What’s Your Name, Little Girl? What’s Your Name?
My mother just called. She wanted to know if I had a middle initial. This is not the first time she has asked me this question, nor is it the second, and I doubt it will be the last. One might wonder why a mother would have trouble recalling her child’s name, unless of course the mother had Alzheimer’s disease. My mother does not have Alzheimer’s disease, although she is in her 80s and does have some short term memory recall issues. She makes lists and still, she forgets some things, repeats some stories. One thing I can say is that I am not a short term memory in my mother’s databank of memories. She’s known me for nearly five decades.
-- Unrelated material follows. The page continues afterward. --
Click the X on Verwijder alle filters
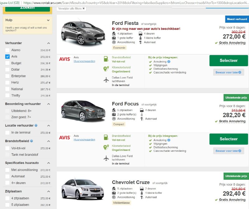Viewport: 249px width, 209px height. pos(83,8)
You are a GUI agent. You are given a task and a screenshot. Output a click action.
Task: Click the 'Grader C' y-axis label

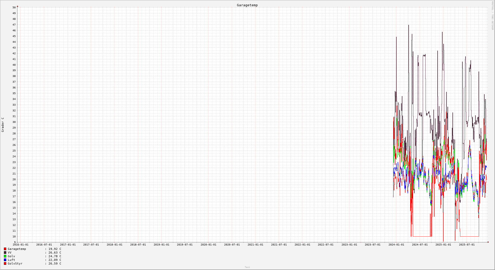[3, 125]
This is actually a yearly conversation we have. The Boston Globe publishes a list of people who have money to be claimed from the IRS. Each year when this list comes out, someone with a variation of my name is on the list, and my mother wonders if it is me. She knows that I don’t get the Globe, so she checks with me hoping that I am due to receive several thousand dollars in refunds that I somehow overlooked. That would be lovely. Years ago I also thought it would be lovely if she remembered what she had named me, but now I just smile when this day comes around.
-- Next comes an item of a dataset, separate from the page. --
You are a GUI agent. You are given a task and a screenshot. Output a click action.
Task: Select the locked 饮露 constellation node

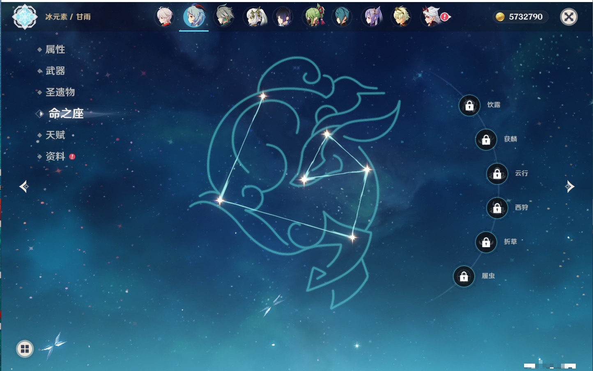coord(469,105)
I am one of seven sisters. By the time my parents had me, #6, they had effectively run out of girls’ names in their repertoire. We were all supposed to be named Kenneth Michael. When that didn’t work out, they were stumped. Repeatedly. Much as I love my parents, creativity and imagination were not strong suits for either of them. These are people who not only thought inside the box, they wallpapered their box with the safest, blandest wallpaper ever designed. I’ve been told that it took them many days to name me. There was an argument about naming me for a relative that they both liked, but they didn’t both like her name. Since it was the golden age of medical obstetrics, when women were knocked out to give birth and stayed in the hospital for a week with their baby, they could take their time coming up with a name.
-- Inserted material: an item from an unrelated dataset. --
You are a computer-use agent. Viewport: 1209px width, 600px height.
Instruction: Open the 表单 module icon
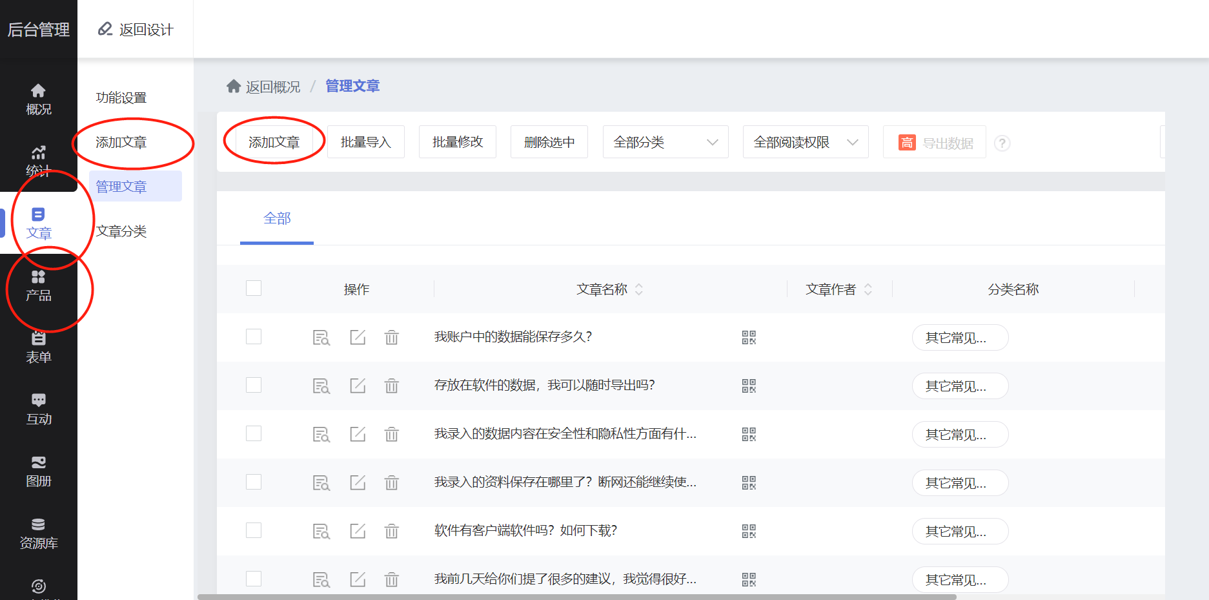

For a chunk of years during my childhood and adolescence, I didn’t like my name and wanted something, anything, more interesting. I played with different spellings and nicknames on a weekly basis. Other than that brief period, I have loved my name. My name fits me, it’s not flashy, it’s fairly straightforward and it’s strong enough to live under and up to. I’m grateful that my parents gave me this name, even if the remaining parent cannot always remember it.